Continuous variables were summarized using mean ± SD or median with interquartile range (IQR) and compared between aortic surgical valve sizes (≤21, 23, or >23 mm) or surgical types (aortic valve vs. mitral valve) with the use of the Student t test or Wilcoxon rank sum test. Categorical variables were summarized using frequencies and percentages and compared between surgical valve sizes or surgical types with the use of the Fisher exact test or chi-square test. The Kaplan-Meier method was used to obtain the survival curves on the basis of time-to-event data. Cox proportional hazards regression analyses were conducted to evaluate risk factors influencing mid-term survival rates. The proportional hazards assumption of the Cox regressions was satisfied for the models. Follow-up echocardiographic data were evaluated by the paired t test or Wilcoxon signed rank test, and the longitudinal model with covariance structure for continuous variables. The covariance structure, heterogeneous compound symmetry was chosen for modeling for pulmonary artery systolic pressure (PASP), and the covariance structure, autoregressive with heterogeneous variance was selected for modeling for mean gradient. Dichotomized New York Heart Association (NYHA) data obtained at baseline and follow-ups were compared using McNemar’s test. All tests were 2-sided, and a p value <0.05 was considered statistically significant. All statistical analyses were performed using SAS software version 9.4 (SAS Institute, Cary, North Carolina) and R software version 3.1.1 (R Foundation for Statistical Computing, Vienna, Austria).

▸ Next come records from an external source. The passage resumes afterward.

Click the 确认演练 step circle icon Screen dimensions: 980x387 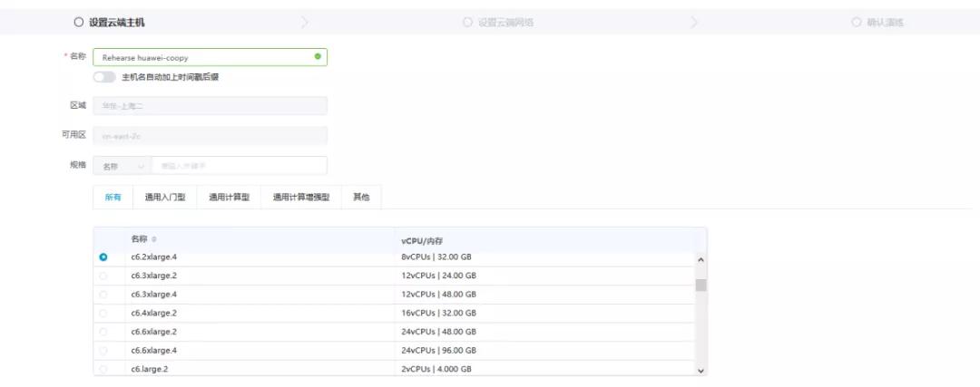tap(856, 22)
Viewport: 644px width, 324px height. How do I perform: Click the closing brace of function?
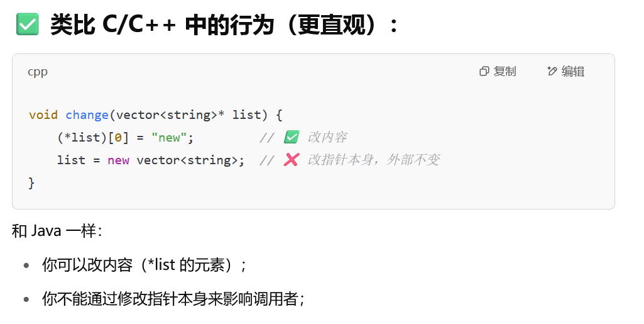click(31, 182)
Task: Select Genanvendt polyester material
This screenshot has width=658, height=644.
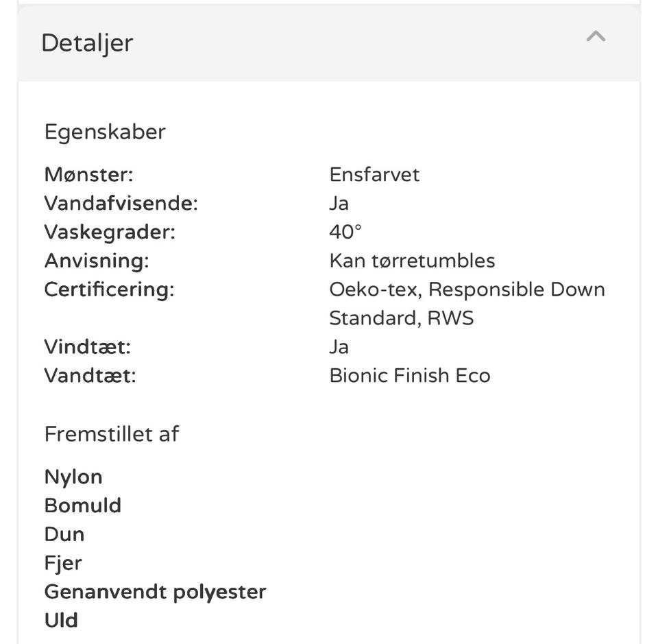Action: click(155, 592)
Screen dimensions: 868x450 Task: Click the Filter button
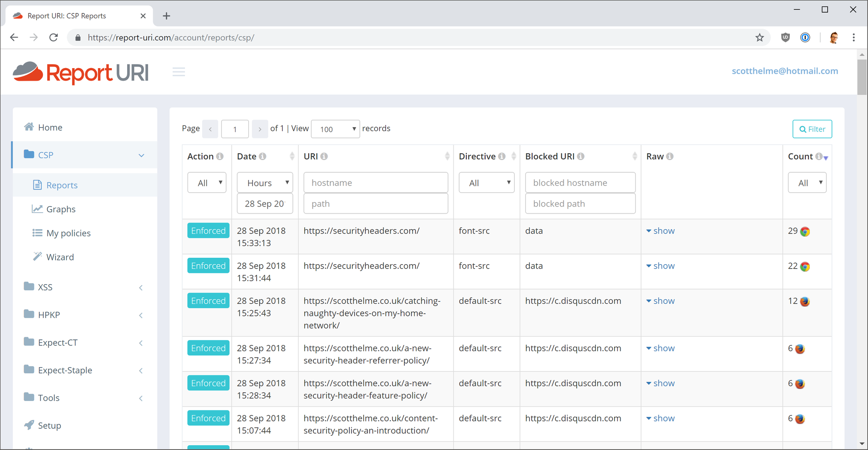(x=812, y=129)
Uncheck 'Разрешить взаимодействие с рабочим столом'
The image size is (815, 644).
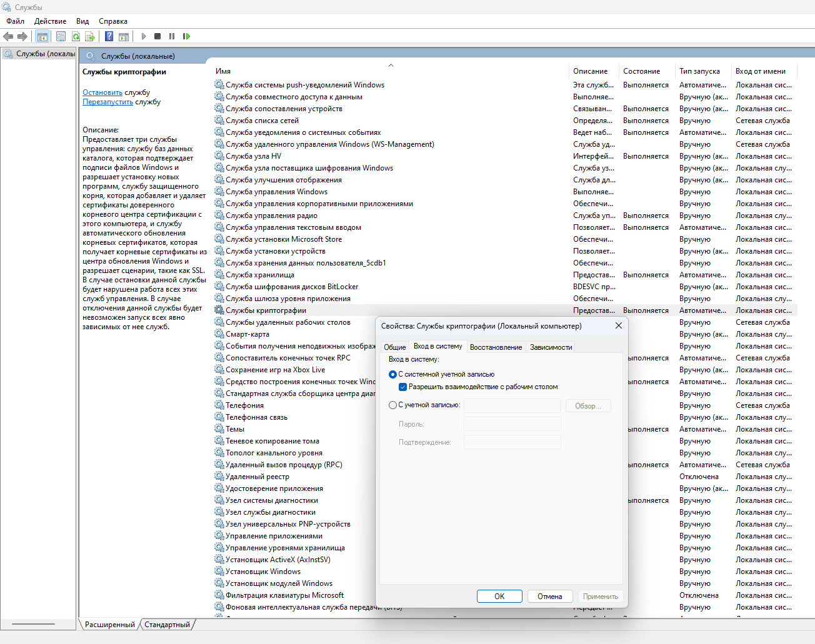point(403,387)
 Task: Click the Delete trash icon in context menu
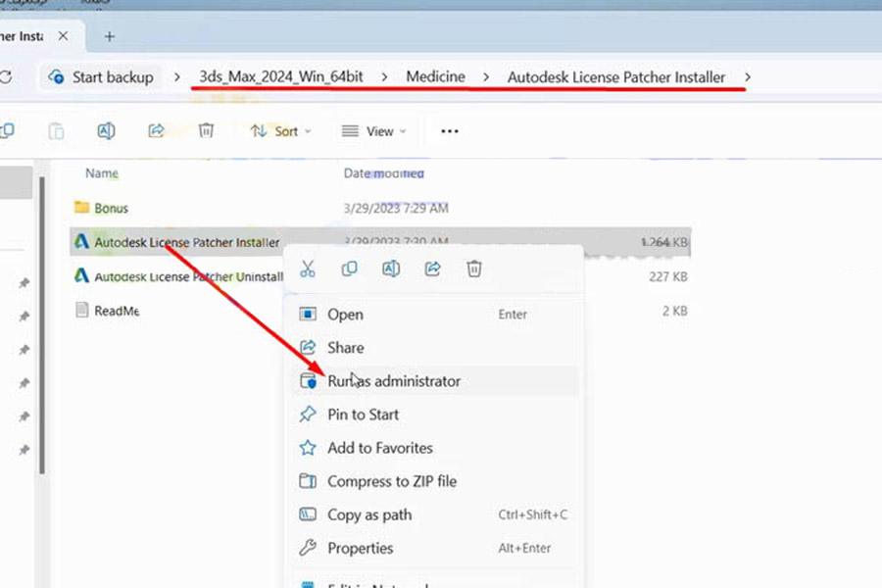click(474, 270)
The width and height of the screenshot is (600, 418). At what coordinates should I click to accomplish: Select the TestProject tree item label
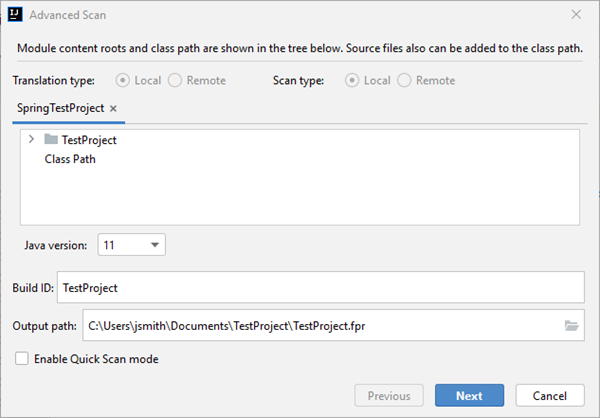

The mean ages were 80.5 ± 9.8 years and 78.7 ± 8.8 years in patients undergoing aortic and mitral VinV implantation, respectively. Patients undergoing mitral VinV were more likely to be female relative to those undergoing aortic VinV (58.0% vs. 32.3%). Surgical bioprosthetic valves included Carpentier-Edwards porcine and pericardial (Edwards Lifesciences, Inc., Irvine, California), Mosaic (Medtronic, Minneapolis, Minnesota), Mitroflow (Sorin Group, Milan, Italy), Trifecta (St. Jude Medical, Minneapolis, Minnesota), and Ionescu-Shiley (Shiley Inc., Irvine, California) valves. Surgical aortic and mitral valves were implanted 13.4 ± 5.5 years and 9.3 ± 3.1 years before the VinV procedure, respectively. Baseline demographics are listed in Table 1.
The median of the calculated Society of Thoracic Surgeons risk score was 9.6 (IQR: 6.2 to 11.4) and 9.7 (IQR: 5.0 to 16.6) in patients with aortic and mitral VinV implantation, respectively. Mechanisms of bioprosthetic failure included stenosis, regurgitation, and mixed stenosis and regurgitation (Table 1). No patient had significant perivalvular bioprosthetic regurgitation. The manufacturers’ labeled size ranged from 19 to 29 mm and 25 to 33 mm for aortic and mitral bioprostheses, respectively.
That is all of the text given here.